#### REQUIRED TASK 1
Set down everything in the regulator discussion from "The part that" down to "posts one first...", keeping the wording unchanged.
#### REQUIRED TASK 2
According to the regulator discussion, why does increasing the spring pressure change the regulator's set point?

#### SOURCE EXCERPT
────

Im having trouble differentiating between check valve and regulator. Isn't the pressure in plenum regulated by the spring on the tank side?
The part that you're missing; is a balance chamber vented to the atmosphere (a control, if you will)... Let me see if I can find a graphic; unless someone else posts one first...
Edit-Gippeto posted a good search link; if you get the same GIF from zdspb.com as the first result as I have; then I'll try to explain:
The difference between your design; and the one shown in the GIF; is the vent to atmospheric pressure. In the GIF; the high pressure air comes to the valve-which; in the absence of spring pressure; would be held closed by the HPA. We now crank down on that spring, increasing the force that it exerts on the inlet valve stem. Eventually the spring force will exceed the total force on the poppet; (pressure times area), cracking the valve open; allowing high pressure air to fill the plenum. As the pressure builds; it will push back against atmospheric pressure (again a function of pressure vs area); forcing the spring to retract; closing the valve. Increasing the spring pressure will now change the "set point" of the regulator; as it will require more pressure in the plenum to force the spring back to the atmosphere.

────

#### STORED DATA
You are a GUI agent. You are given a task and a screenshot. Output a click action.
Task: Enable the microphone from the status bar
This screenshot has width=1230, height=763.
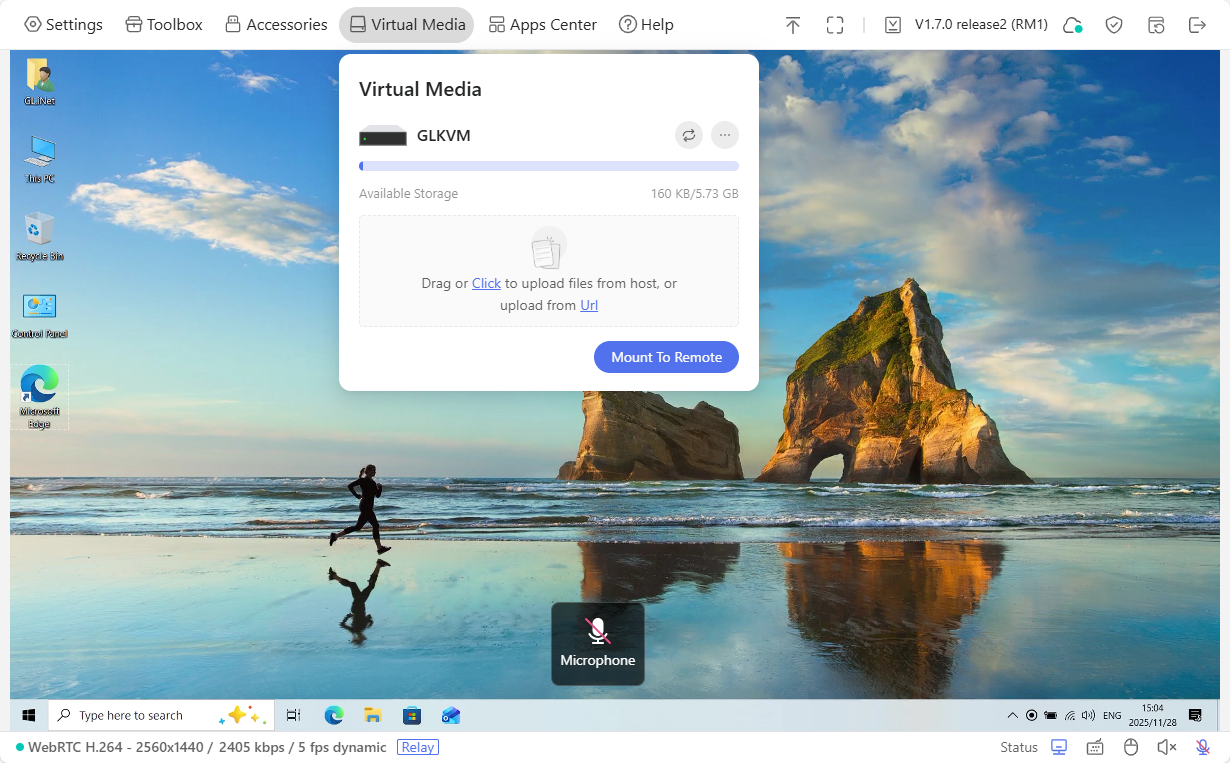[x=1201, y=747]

────

#### COMPLETE RESPONSE 1
The part that you're missing; is a balance chamber vented to the atmosphere (a control, if you will)... Let me see if I can find a graphic; unless someone else posts one first...

#### COMPLETE RESPONSE 2
Increasing the spring pressure means more pressure must build in the plenum before it can force the spring back toward the atmosphere and close the valve.